The First Superhero Action Comic Devoted to….Copyright Law

Whack! Pow! Now here’s an inspired idea: a comic book account about how copyright law is both beneficial and harmful to creativity, especially in documentary filmmaking. Bound by Law? is a 78-page comic about a sexy filmmaker a la Lara Croft of Tomb Raider, and her adventures in trying to shoot a documentary about a day in the life of New York City.

The point of this improbable comic book is to demystify the arcane legalisms and absurdities of copyright law in a fun, entertaining way. God knows this stuff — fair use, the erosion of the public domain, the intricacies of the “permission culture” — does not normally go down easy. The comic has lots of visual puns and humor that brings to mind the Simpsons, all of it wrapped in the comic book gestalt. You can download the entire comic here — or buy it here from Amazon.com.

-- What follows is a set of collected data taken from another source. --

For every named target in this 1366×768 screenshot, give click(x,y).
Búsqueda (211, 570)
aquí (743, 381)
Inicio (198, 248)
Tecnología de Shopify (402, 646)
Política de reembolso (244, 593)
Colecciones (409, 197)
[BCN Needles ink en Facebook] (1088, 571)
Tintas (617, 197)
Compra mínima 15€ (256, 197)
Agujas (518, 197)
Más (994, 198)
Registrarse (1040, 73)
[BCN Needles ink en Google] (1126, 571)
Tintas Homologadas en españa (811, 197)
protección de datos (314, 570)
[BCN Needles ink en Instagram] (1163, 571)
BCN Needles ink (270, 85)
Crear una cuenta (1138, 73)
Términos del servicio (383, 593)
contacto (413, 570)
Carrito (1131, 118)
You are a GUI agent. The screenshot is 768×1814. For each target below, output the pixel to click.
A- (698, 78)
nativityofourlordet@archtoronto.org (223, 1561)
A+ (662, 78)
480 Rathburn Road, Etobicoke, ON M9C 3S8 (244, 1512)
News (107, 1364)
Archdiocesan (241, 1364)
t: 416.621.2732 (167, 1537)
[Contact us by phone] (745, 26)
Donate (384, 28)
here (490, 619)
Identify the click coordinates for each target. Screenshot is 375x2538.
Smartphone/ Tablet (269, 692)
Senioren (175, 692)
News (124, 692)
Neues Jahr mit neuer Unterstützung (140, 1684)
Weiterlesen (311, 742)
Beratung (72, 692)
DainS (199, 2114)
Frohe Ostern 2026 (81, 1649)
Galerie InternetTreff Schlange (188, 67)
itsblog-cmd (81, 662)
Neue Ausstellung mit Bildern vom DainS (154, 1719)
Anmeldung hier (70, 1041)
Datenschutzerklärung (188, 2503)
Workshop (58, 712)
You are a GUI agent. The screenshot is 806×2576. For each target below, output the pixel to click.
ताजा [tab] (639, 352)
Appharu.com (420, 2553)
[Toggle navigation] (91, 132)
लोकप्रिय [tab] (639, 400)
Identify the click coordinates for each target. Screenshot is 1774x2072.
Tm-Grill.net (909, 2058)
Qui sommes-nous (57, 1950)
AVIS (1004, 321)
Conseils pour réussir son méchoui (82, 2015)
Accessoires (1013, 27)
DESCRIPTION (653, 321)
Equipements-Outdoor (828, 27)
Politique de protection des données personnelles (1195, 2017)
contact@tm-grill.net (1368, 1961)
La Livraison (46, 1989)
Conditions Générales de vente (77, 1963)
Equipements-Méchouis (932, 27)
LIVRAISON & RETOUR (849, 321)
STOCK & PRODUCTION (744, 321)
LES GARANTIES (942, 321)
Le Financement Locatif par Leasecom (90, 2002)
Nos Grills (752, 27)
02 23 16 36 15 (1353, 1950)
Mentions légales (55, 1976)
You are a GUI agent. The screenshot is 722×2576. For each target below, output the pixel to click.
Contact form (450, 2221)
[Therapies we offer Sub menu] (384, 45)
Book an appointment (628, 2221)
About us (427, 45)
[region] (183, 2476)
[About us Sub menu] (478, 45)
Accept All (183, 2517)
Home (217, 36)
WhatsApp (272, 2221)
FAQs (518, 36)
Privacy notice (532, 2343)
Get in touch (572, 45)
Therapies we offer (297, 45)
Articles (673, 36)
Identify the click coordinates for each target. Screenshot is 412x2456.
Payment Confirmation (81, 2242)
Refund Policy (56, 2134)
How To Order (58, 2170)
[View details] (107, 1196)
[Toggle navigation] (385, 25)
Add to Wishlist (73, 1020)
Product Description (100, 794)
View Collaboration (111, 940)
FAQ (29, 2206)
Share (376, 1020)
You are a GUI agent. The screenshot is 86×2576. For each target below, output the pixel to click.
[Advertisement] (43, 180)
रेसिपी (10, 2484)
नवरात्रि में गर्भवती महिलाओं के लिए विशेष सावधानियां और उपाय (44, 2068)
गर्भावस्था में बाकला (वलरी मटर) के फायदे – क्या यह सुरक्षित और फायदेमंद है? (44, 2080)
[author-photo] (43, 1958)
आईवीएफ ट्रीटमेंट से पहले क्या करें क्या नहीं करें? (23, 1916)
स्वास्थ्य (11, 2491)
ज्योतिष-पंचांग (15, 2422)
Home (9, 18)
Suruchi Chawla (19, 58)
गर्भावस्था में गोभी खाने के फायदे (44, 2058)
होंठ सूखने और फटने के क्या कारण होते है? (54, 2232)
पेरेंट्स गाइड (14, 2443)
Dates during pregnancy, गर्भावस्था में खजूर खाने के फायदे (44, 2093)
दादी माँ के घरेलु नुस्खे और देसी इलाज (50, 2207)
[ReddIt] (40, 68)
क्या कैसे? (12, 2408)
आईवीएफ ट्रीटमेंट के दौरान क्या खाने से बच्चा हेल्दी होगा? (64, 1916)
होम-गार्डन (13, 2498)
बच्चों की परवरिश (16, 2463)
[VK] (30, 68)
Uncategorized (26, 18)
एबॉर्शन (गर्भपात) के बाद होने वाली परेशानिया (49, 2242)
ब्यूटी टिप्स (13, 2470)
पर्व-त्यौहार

The fertile, enterprising minds behind Bound by Law? are intellectual property scholars Keith Aoki, James Boyle and Jennifer Jenkins. Aoki is not only a professor at the University of Oregon, he’s the illustrator, and what an inspired job he does! Boyle is a professor at Duke Law School and the author of the landmark 1996 book, Shamans, Software and Spleens, one of the first books to explore the crazy imperialism of IP law. Jennifer Jenkins is the director of the Center for the Study of the Public Domain, who in a former life was involved in defending Alice Randall’s The Wind Done Gone against a lawsuit brought by the estate of Margaret Mitchell, author of Gone With the Wind, which sought to stop Randall’s devastating parody of the racist classic.

Bound by Law? could go on to be a classic in its own right. It’s a real genre-stretcher embodying the very creativity that it seeks to promote.